The number of caveolae present at the surface of smooth muscle cells of guinea-pig taenia coli and visualized by freeze-fracture is about 35 per micron2. (By comparison, endothelial cells of intramuscular capillaries have about 73 caveolae per micron2). The packing density of smooth muscle caveolae is not significantly different in muscle strips isotonically contracted with carbachol or stretched and relaxed in a calcium-free solution, under a range of loads varying from 1 to 15 g. Also the diameter of the fractured necks of the caveolae appears unchanged in all the experimental conditions tested. The plasma membrane of smooth muscle cells often shows a ring of intramembranous particles rimming the opening of a caveola; on the other hand, particles are rare in the membrane of the caveolae themselves.

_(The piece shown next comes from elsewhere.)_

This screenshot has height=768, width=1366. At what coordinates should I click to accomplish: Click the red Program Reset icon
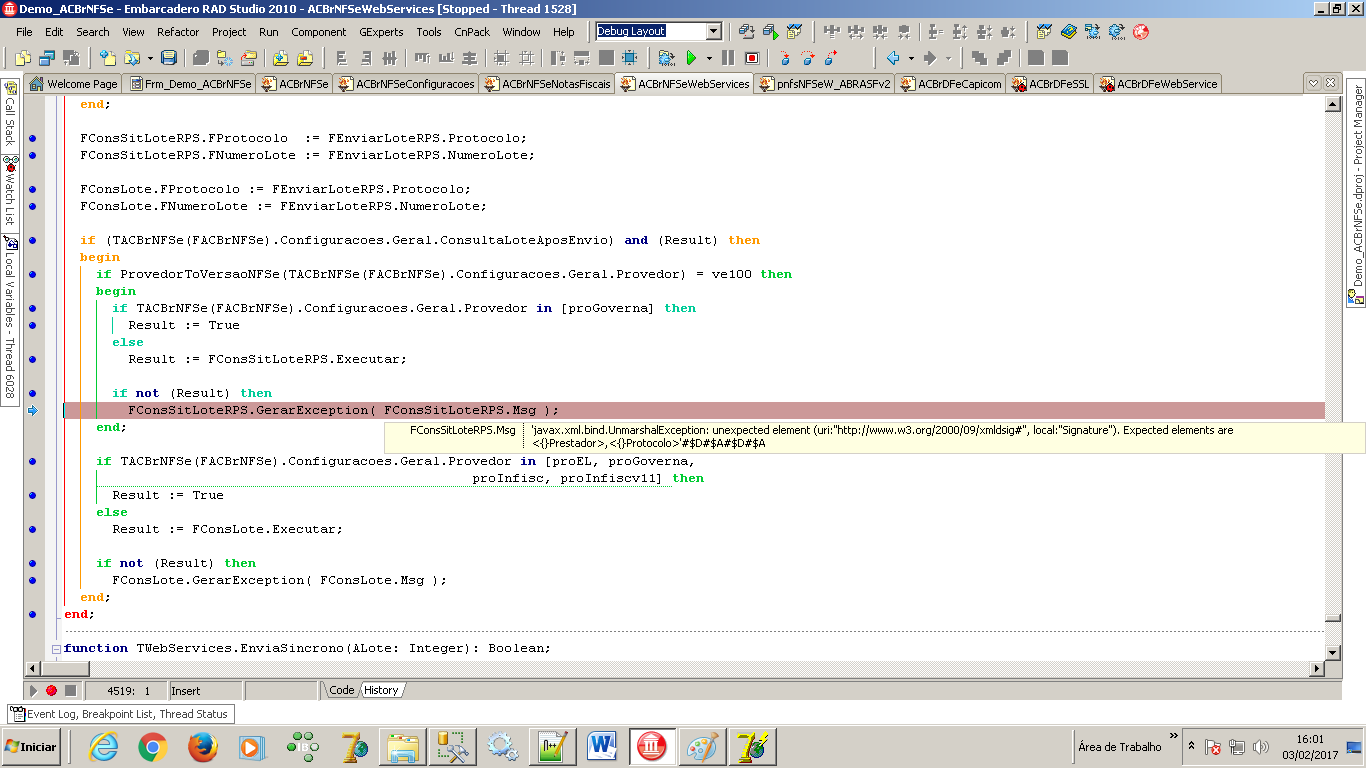pyautogui.click(x=753, y=58)
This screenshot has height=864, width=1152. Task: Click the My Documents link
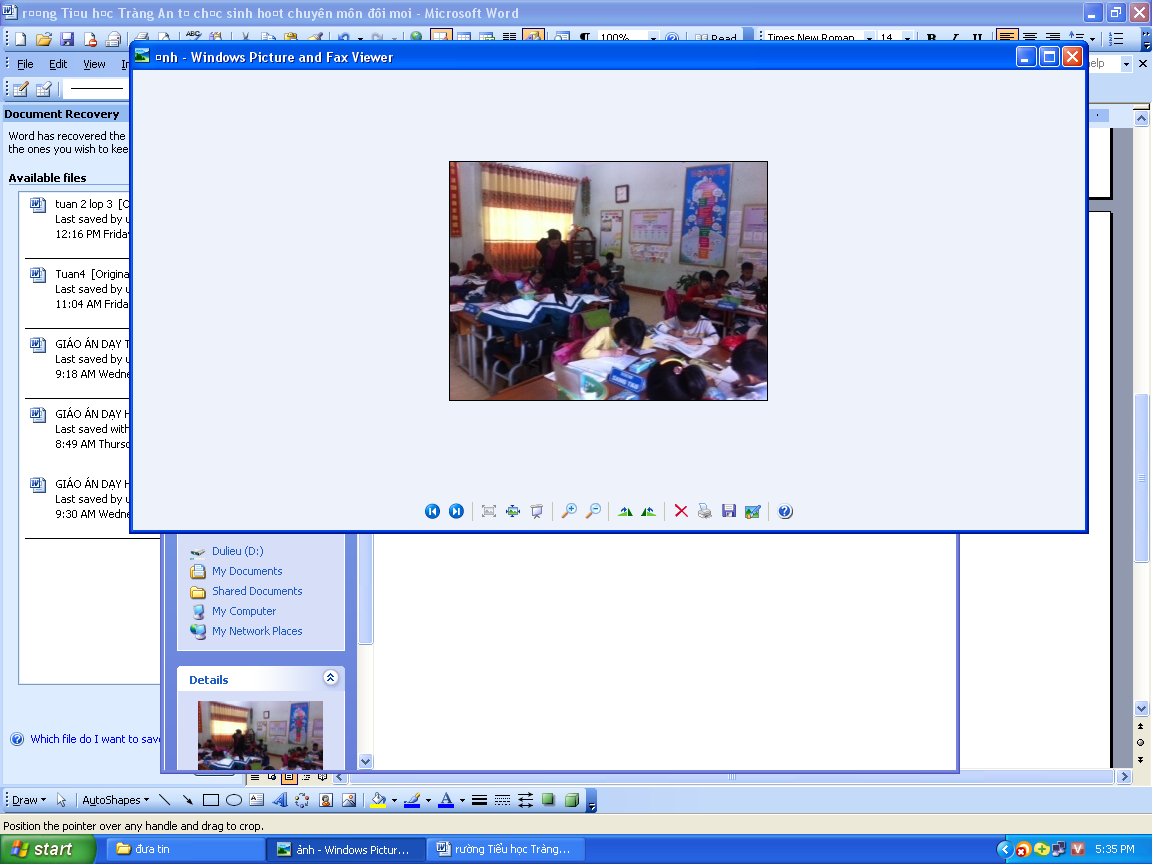(247, 571)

The close relation between caveolae and sarcoplasmic reticulum is readily visualized in freeze-fracture preparations. Characteristic changes of the cell surface shape accompany the contraction and relaxation of the muscle. On rare occasions small aggregates of intramembranous particles are found and it is possible that they represent punctate gap junctions. However, the characteristic clusters of particles found in the circular musculature of the caecum and ileum are not seen in taenia coli.